--- Start ---
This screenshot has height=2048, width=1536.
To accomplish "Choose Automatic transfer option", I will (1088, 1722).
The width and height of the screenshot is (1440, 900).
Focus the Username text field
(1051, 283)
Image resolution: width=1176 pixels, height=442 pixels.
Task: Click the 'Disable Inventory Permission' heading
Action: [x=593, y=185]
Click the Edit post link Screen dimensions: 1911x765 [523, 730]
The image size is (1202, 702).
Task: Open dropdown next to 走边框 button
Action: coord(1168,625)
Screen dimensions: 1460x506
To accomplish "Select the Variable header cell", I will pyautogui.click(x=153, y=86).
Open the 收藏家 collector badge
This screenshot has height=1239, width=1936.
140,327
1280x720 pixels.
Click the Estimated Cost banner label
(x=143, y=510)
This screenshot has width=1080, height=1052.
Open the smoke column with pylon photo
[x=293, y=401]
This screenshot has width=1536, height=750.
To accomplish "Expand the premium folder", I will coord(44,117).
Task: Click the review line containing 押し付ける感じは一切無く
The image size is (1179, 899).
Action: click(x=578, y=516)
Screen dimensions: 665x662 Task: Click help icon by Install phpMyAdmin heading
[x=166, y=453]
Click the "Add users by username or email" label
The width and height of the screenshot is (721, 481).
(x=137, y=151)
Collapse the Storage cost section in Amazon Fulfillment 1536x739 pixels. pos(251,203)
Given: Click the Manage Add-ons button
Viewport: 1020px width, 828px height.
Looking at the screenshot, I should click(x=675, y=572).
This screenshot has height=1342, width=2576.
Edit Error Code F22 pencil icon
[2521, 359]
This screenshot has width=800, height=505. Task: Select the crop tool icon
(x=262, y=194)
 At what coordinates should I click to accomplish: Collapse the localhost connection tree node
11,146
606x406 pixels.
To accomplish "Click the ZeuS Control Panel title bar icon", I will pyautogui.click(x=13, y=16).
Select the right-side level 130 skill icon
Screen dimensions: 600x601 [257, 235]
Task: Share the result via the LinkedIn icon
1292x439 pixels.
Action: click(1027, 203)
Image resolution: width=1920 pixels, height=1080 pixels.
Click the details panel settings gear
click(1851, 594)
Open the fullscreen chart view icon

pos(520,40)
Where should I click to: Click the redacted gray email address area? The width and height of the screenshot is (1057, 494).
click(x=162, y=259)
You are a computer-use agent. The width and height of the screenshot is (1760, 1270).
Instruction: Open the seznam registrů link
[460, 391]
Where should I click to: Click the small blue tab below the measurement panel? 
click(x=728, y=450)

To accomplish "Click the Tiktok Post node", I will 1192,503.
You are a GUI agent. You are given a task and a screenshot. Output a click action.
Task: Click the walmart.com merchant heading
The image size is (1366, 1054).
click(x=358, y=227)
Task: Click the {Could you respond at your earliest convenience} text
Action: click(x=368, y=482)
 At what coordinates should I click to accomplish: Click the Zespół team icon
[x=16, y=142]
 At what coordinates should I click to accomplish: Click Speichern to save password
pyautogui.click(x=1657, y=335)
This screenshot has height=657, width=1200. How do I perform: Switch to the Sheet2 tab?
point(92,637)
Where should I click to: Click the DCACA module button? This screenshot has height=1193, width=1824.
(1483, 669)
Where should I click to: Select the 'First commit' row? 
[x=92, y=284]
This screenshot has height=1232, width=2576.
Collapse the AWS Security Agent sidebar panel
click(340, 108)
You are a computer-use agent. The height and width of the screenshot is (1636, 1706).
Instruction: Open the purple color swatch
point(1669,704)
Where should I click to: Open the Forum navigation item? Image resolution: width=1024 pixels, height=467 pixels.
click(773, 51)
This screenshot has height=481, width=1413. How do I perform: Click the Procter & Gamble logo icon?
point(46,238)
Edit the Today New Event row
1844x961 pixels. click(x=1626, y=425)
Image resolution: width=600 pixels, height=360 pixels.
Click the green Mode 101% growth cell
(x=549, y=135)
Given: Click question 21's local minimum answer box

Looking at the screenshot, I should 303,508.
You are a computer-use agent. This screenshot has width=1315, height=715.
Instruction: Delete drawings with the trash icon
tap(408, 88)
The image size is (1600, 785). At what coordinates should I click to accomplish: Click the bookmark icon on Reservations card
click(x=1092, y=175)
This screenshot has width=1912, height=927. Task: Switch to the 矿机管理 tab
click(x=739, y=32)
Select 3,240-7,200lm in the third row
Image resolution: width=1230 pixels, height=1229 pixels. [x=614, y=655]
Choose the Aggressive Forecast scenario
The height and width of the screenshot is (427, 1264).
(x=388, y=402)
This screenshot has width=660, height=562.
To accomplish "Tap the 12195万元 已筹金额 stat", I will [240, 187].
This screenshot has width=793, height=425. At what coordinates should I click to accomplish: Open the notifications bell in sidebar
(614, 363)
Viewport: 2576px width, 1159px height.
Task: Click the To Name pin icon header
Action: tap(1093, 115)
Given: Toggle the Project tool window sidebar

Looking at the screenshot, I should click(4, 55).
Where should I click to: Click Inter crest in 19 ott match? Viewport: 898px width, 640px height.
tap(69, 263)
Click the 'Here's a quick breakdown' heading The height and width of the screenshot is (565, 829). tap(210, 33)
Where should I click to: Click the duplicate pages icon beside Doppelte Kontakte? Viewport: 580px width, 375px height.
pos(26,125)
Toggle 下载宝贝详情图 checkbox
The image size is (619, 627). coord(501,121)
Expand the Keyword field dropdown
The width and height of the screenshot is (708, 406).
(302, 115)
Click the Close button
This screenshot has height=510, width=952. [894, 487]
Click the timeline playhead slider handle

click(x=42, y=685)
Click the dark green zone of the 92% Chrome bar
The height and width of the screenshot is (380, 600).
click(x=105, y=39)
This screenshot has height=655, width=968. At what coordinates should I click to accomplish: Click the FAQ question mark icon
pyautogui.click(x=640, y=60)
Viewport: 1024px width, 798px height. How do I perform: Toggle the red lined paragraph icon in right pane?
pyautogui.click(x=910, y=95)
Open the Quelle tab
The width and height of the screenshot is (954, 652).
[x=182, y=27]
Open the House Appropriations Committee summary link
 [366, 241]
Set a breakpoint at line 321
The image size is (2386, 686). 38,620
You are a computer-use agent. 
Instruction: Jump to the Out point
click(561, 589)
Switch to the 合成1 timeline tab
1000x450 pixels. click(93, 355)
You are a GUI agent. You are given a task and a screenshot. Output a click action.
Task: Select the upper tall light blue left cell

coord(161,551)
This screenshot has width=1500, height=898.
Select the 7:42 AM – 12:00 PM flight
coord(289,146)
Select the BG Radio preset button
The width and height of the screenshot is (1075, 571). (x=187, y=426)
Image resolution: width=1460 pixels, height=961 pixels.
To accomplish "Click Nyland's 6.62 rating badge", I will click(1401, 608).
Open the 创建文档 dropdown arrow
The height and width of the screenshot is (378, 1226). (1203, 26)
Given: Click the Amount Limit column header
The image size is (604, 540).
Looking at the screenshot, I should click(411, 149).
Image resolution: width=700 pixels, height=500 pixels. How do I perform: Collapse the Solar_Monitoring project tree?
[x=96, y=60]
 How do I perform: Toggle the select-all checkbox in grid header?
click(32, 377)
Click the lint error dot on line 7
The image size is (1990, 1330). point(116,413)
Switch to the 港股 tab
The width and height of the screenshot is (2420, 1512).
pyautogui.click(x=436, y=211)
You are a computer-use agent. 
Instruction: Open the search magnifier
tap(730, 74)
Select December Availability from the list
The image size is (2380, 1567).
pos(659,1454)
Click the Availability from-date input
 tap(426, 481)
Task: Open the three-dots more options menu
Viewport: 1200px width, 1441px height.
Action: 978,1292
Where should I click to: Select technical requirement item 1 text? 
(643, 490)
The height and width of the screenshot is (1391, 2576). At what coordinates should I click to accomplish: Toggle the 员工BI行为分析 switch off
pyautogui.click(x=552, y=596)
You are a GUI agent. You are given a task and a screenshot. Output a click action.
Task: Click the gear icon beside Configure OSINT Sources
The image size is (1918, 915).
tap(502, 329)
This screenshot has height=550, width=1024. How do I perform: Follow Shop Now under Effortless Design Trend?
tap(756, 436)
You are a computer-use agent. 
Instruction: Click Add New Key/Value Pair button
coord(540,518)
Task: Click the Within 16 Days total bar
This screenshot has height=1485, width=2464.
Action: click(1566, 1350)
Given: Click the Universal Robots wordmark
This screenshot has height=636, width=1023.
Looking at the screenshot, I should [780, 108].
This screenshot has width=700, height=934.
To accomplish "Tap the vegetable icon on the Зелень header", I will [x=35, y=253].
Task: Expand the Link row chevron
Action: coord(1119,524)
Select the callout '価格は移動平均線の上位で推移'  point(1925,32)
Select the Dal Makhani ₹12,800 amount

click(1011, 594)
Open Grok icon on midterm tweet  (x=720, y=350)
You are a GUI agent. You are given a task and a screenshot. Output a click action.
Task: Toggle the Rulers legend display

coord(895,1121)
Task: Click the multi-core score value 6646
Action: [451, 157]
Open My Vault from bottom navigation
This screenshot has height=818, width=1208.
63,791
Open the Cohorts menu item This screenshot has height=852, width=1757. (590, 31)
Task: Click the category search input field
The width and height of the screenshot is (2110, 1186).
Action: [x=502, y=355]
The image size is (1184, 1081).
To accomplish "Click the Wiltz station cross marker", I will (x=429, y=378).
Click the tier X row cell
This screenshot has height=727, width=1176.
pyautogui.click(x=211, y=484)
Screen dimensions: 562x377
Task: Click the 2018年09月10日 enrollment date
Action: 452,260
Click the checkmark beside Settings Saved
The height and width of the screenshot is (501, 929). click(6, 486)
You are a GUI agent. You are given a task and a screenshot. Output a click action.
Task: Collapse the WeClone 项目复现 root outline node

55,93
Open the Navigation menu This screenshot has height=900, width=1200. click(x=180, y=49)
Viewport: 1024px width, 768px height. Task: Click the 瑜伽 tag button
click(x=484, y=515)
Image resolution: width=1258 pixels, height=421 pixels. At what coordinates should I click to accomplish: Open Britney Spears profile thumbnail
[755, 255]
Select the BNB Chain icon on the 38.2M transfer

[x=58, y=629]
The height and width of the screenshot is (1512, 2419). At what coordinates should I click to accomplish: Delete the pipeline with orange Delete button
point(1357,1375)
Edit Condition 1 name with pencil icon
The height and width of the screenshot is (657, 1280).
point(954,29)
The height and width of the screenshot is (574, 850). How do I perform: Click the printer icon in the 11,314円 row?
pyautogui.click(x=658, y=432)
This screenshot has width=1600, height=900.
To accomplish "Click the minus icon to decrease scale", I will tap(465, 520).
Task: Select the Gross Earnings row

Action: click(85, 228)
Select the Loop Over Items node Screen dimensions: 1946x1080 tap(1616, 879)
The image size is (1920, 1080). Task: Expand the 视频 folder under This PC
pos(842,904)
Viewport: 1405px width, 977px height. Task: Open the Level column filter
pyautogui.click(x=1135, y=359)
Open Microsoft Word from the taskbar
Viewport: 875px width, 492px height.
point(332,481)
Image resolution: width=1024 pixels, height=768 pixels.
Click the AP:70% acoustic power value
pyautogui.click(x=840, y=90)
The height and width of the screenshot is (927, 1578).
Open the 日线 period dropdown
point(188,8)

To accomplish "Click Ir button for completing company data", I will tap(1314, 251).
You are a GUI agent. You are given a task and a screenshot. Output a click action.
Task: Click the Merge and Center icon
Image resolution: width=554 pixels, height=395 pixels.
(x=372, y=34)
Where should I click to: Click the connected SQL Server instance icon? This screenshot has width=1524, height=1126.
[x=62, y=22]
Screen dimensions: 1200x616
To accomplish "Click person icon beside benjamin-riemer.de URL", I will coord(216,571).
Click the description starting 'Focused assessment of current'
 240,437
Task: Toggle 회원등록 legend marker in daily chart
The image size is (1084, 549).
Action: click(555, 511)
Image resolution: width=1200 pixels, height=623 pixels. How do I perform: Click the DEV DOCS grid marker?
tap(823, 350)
--- End ---
**Written problem:** Write out the lines from the one containing "Switch to the 港股 tab" through the one containing "tap(502, 329)", including both, as a numbered list, skipping any blank lines.

**Complete response:**
1. Switch to the 港股 tab
2. The width and height of the screenshot is (2420, 1512).
3. pyautogui.click(x=436, y=211)
4. You are a computer-use agent. 
5. Instruction: Open the search magnifier
6. tap(730, 74)
7. Select December Availability from the list
8. The image size is (2380, 1567).
9. pos(659,1454)
10. Click the Availability from-date input
11.  tap(426, 481)
12. Task: Open the three-dots more options menu
13. Viewport: 1200px width, 1441px height.
14. Action: 978,1292
15. Where should I click to: Select technical requirement item 1 text? 
16. (643, 490)
17. The height and width of the screenshot is (1391, 2576). At what coordinates should I click to accomplish: Toggle the 员工BI行为分析 switch off
18. pyautogui.click(x=552, y=596)
19. You are a GUI agent. You are given a task and a screenshot. Output a click action.
20. Task: Click the gear icon beside Configure OSINT Sources
21. The image size is (1918, 915).
22. tap(502, 329)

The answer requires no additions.